(EXTRACTED TEXT):
━━━━━━━━

Managing director of Allotrope Partners for Indonesia
Earlier this month, Energy and Mineral Resources Minister Ignasius Jonan announced that the government will not approve any new coal-fired power plants on Java, an effort to open more opportunities for the development of renewable energy and gas-fired power plants.
This move is necessary to achieve our country’s ambitious climate change mitigation and clean energy goals: cutting greenhouse gas emissions by up to 41 percent by 2030 as part of the Paris Agreement, as well as increasing the share of renewable energy in from 12 percent to 23 percent by 2025.
While the announcement is good news, the renewable energy industry is largely left with uncertainty. Specifically, how will these ambitious goals be achieved?
At face value, the clean energy goals should appear realistic, given Indonesia’s vast renewable energy potential across solar, wind, geothermal and biomass resources; an estimated 200 gigawatts (GW) of available clean power. The government has also made an effort to be responsive to the renewable energy business community’s complaints – leading to seemingly never-ending policy revisions and updates – resulting in potential progress: more than 1,000 megawatts (MW) of renewable energy contracts have been signed in the first nine months of 2017.
But this is progress only on paper. Time will tell how many of these 1,000 MWs will be built and generating clean power for PLN’s grid. Renewable energy progress in Indonesia to-date has been underwhelming and the policy and regulations remain uncertain.
How can renewable energy investment grow in the near-term despite this uncertainty? One successful approach in various countries is to support investment where there is noticeable demand for clean energy supply.
One specific demand center for clean energy is the commercial and industrial customer base. Manufacturing activities account for approximately one-fifth of Indonesia’s gross domestic product (GDP), and the electricity demand for country’s manufacturing activities is projected to double by 2025.
Further, driven by the need for sustainable corporate growth, multinational and local companies alike are now serious about utilizing renewable energy to minimize environmental impacts and contribute to fighting climate change – all while saving money over the long term.
More than 110 multinational companies to-date have made “100 percent renewable” commitments with more joining every day. Just in 2015-16, corporations in the US agreed to buy more than 7,000MW of power generated by clean energy, according Bloomberg New Energy Finance. Globally, corporate power purchase agreements account for at least 19,000MW of clean energy capacity to-date.
Corporate demand is also driving renewable energy growth for our neighbors. Ayala Land, the largest property developer in the Philippines is committed to being completely carbon neutral in the next five years. Several of Apple’s suppliers in Asia have committed to 100 percent renewable energy supply. Thailand recently announced that rooftops owners can sell excess solar electricity back into the grid.
Indonesia should similarly harness this corporate demand. What would this look like and how would it be achieved?
First, it would be sensible to encourage private companies to add on-site renewable energy generation. At least, two major barriers need to be addressed to boost on-site renewable energy.
For starters, there is currently a capacity charge required for power plants operating at sites that are already connected to the PLN electricity supply. As an illustrative example, a business utilizing a 500 kilowatt (kW) rooftop solar power plant would be required to pay a monthly capacity charge of approximately Rp 20.70 million . That’s approximately Rp 250 million extra every year just to have renewable energy supplied to your business.

━━━━━━━━

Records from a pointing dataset
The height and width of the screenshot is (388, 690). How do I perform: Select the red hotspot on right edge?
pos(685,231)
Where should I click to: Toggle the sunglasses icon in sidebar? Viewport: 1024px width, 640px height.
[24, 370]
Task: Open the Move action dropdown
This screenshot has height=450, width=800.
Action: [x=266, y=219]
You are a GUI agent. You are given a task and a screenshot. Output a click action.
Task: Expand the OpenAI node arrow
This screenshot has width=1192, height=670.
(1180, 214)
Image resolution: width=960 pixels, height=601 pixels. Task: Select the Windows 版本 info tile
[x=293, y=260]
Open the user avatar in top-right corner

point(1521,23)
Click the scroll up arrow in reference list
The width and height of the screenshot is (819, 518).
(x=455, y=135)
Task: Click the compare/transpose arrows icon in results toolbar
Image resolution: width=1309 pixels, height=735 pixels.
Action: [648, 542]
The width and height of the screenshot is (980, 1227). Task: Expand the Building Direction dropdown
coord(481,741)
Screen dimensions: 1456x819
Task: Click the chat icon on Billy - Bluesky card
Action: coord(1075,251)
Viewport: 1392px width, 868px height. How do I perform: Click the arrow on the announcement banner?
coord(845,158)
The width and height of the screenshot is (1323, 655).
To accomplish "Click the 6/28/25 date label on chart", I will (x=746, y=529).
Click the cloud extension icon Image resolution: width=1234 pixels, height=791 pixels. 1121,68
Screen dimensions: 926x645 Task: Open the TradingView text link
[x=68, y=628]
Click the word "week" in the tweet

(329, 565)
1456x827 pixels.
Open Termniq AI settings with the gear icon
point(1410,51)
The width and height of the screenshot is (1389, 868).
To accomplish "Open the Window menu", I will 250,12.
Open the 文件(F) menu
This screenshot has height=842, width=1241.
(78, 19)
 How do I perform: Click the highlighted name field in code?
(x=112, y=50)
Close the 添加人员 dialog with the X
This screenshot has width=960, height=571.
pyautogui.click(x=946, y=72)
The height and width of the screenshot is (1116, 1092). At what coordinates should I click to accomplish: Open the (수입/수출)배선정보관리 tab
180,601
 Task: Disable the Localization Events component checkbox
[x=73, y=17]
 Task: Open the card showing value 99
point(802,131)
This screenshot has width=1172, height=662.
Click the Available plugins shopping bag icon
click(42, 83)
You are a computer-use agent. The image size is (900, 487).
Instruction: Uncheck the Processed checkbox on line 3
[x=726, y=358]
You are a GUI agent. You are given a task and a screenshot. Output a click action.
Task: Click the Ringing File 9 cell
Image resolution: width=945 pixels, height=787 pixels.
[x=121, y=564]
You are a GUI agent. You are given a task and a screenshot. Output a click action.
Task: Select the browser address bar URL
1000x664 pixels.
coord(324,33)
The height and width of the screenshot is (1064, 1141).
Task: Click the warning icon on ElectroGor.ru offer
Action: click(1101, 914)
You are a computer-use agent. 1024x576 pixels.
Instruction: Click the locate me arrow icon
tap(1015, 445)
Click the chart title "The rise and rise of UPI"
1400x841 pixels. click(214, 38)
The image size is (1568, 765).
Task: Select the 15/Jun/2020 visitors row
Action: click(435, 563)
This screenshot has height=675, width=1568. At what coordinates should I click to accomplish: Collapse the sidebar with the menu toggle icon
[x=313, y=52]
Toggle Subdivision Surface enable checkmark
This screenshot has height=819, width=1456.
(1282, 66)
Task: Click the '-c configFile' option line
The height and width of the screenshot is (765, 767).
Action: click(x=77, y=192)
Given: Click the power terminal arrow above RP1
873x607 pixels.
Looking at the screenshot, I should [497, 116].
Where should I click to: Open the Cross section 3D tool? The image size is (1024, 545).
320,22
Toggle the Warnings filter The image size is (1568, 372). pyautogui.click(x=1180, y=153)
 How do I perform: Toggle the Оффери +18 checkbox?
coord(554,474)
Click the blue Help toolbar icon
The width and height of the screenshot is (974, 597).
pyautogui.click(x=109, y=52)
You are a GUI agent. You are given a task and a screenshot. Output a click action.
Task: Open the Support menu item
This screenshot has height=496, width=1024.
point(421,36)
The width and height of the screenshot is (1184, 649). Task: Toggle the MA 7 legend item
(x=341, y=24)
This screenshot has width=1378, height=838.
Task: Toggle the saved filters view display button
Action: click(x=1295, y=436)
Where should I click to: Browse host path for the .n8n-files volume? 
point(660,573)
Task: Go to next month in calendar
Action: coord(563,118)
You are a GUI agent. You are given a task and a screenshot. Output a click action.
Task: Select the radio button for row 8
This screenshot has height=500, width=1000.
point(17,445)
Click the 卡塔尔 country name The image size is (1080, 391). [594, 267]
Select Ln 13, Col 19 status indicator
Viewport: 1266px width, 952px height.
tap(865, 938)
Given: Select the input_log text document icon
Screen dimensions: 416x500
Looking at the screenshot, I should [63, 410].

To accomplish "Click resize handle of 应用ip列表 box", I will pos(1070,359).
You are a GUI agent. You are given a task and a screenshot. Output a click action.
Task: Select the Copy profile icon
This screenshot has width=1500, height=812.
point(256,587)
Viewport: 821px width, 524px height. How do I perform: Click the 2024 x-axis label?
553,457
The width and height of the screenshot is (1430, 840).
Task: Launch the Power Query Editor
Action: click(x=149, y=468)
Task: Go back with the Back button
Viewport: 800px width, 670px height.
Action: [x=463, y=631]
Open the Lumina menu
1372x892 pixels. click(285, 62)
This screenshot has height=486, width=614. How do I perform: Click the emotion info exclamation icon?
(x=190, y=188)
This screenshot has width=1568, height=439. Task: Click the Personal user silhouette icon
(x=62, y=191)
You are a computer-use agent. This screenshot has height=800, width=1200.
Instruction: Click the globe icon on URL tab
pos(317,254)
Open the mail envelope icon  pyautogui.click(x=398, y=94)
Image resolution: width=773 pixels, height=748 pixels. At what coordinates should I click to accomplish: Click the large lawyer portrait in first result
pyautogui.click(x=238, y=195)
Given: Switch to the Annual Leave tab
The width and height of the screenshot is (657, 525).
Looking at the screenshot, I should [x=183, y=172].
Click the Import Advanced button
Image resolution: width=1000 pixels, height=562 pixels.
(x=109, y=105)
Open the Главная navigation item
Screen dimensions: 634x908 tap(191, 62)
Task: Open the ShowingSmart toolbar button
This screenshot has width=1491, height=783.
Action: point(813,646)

━━━━━━━━

(DIRECTIONS):
1. Answer these questions about the opinion piece on renewable energy in Indonesia above:
(a) By how much does Indonesia aim to cut its greenhouse gas emissions by 2030?
(b) How many megawatts of renewable energy contracts were signed in the first nine months of 2017?
(c) What monthly capacity charge would a business using a 500 kW rooftop solar plant have to pay?
2. Pick up the opinion piece on renewable energy in Indonesia from its last sentence and keep writing.

(ANSWERS TO THE TASKS):
1.
(a) By up to 41 percent.
(b) More than 1,000 MW.
(c) Approximately Rp 20.70 million.

2.
Next, it is currently very difficult for a company to procure renewable electricity if it doesn’t have the ability to invest in the assets. As it stands, third-party investors and owners of renewable energy plants are not allowed to sell clean power directly to private off-takers like factories or shopping centers, even if the renewable energy assets are located on-site. This type of private capital is plentiful, but regulatory constraints are inhibiting the flow of this private capital and slowing the deployment of distributed renewable energy solutions.
Addressing the capacity charge and regulatory constraints would bolster clean energy uptake and reduce greenhouse gas emissions – goals that both the government and companies want to achieve.
But stimulating on-site renewable energy installations is only one part of the picture. The larger opportunity may be enabling “off-site” renewable energy supply to commercial and industrial ratepayers through innovative schemes such as “power wheeling” or “direct power purchase agreements”, in which PLN would play an important role in the transmission and delivery of power.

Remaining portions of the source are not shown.